In recent years King Abdullah pushed for legislation to restore and develop Al-Maghtas, also known as Bethany beyond the Jordan, on the Jordan River’s east bank, which most Christians consider the site of Christ’s baptism. UNESCO unanimously approved it as a World Heritage Site in 2015. He has ensured that various denominations received blocks of land to build churches there, and a conference center opened in 2012. King Abdullah’s protection of holy sites stands in stark contrast to the destruction of countless historical treasures by ISIS (Daesh) in territories it previously controlled.
King Abdullah’s leadership also has guaranteed safe haven for Jordan’s ethnic and religious groups, including several denominations of Christians who are free to worship according to their own traditions. Moreover, Jordan has hosted waves of millions of refugees since its independence in 1946 – Palestinians, Iraqis, Libyans, Yeminis and, most recently, Syrians fleeing the Syrian Civil War – representing the embodiment of the Islamic requirement to care for strangers and affirm the dignity of life.

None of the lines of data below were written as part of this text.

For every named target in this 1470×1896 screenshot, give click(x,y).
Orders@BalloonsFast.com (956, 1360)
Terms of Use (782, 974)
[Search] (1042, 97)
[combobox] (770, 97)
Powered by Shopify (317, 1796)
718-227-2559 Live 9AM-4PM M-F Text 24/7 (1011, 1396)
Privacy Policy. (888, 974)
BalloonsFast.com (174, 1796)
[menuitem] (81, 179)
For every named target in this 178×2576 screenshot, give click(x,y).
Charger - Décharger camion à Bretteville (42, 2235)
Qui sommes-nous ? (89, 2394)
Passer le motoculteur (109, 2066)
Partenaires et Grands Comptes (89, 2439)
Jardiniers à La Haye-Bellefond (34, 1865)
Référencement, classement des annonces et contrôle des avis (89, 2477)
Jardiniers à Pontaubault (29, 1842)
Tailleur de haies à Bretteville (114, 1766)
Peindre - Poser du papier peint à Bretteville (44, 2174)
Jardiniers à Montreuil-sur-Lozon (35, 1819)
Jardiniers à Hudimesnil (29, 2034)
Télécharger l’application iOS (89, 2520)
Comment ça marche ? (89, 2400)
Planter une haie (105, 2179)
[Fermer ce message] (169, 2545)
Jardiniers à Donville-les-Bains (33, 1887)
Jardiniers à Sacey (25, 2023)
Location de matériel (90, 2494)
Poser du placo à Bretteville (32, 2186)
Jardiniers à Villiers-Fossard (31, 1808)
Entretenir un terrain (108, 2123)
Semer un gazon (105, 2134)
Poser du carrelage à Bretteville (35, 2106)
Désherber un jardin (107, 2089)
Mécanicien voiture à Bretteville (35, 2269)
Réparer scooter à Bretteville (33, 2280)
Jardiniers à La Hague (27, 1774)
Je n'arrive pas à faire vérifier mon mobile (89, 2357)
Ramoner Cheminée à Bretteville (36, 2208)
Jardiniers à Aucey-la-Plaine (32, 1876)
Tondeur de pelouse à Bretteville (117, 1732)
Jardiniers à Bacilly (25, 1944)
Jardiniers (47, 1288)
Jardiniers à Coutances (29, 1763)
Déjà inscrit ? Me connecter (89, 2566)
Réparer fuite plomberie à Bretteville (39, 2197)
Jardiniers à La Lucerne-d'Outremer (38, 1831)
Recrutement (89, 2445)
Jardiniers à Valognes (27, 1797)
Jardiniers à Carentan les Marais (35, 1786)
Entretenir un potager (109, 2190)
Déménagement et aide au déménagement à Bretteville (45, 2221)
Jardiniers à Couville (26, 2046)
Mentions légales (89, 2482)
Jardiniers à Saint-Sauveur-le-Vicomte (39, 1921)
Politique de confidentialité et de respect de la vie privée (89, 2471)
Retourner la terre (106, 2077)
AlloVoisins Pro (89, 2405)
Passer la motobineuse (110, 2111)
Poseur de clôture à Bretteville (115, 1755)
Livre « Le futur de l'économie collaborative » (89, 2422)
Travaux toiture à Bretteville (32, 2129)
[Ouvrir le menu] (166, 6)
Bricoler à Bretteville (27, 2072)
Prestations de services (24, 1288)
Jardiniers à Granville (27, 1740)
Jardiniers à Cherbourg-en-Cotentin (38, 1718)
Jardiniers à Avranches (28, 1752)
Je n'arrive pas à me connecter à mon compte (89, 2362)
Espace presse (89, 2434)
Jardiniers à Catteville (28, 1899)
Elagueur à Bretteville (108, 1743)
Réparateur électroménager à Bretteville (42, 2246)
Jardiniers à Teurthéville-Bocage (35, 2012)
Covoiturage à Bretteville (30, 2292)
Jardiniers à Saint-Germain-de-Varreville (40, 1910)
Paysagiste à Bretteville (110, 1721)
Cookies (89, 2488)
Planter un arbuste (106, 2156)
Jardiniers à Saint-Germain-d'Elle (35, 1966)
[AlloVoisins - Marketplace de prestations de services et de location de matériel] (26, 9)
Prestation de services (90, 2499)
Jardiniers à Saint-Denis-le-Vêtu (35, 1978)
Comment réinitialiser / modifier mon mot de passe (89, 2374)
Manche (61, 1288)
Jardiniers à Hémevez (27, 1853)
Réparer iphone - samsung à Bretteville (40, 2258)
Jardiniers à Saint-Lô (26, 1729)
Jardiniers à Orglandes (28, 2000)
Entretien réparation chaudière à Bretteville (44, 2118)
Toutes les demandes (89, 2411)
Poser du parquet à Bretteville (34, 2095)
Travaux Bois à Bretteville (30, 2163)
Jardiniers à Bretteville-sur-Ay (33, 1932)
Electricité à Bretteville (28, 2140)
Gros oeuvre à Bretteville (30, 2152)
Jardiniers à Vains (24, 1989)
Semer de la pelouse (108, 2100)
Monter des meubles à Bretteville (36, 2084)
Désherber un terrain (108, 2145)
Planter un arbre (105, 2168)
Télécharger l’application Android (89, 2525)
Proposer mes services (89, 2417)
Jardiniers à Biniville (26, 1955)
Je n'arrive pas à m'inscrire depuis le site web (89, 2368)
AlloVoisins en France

Other milestones of the King’s reign include cultivating interfaith harmony through new organizations and programs such as the World Islamic Sciences and Education University in Amman, a fellowship for the study of love in religion at Regent’s Park College, Oxford, and the establishment of critical centers of thought, such as the Royal Aal-al-Bayt Institute for Islamic Thought in Amman.
Through speeches, writings and other forms of commentary in the media and at key international forums, the King continues to draw attention to what unites humanity, and to call for collective global action to address crises around the world and build a bright, peaceful future for all.
His Majesty King Abdullah II joins a group of 47 Prize recipients including Mother Teresa, who received the inaugural award in 1973, the Dalai Lama (2012), and Archbishop Desmond Tutu (2013). The 2017 Laureate was the American philosopher Alvin Plantinga, whose half century of rigorous scholarship made theism – the belief in a divine reality or god – a serious option within academia. Rabbi Lord Jonathan Sacks, the former Chief Rabbi of the United Hebrew Congregations of the Commonwealth, was recognized for his work in 2016 after spending decades bringing spiritual insight to the public conversation. Canadian philosopher and theologian Jean Vanier, the founder of L’Arche, an international network of communities where people with and without intellectual disabilities live and work together as peers, received the Prize in 2015.
His Majesty King Abdullah II will be formally awarded the Templeton Prize in a public ceremony in Washington, D.C. on November 13.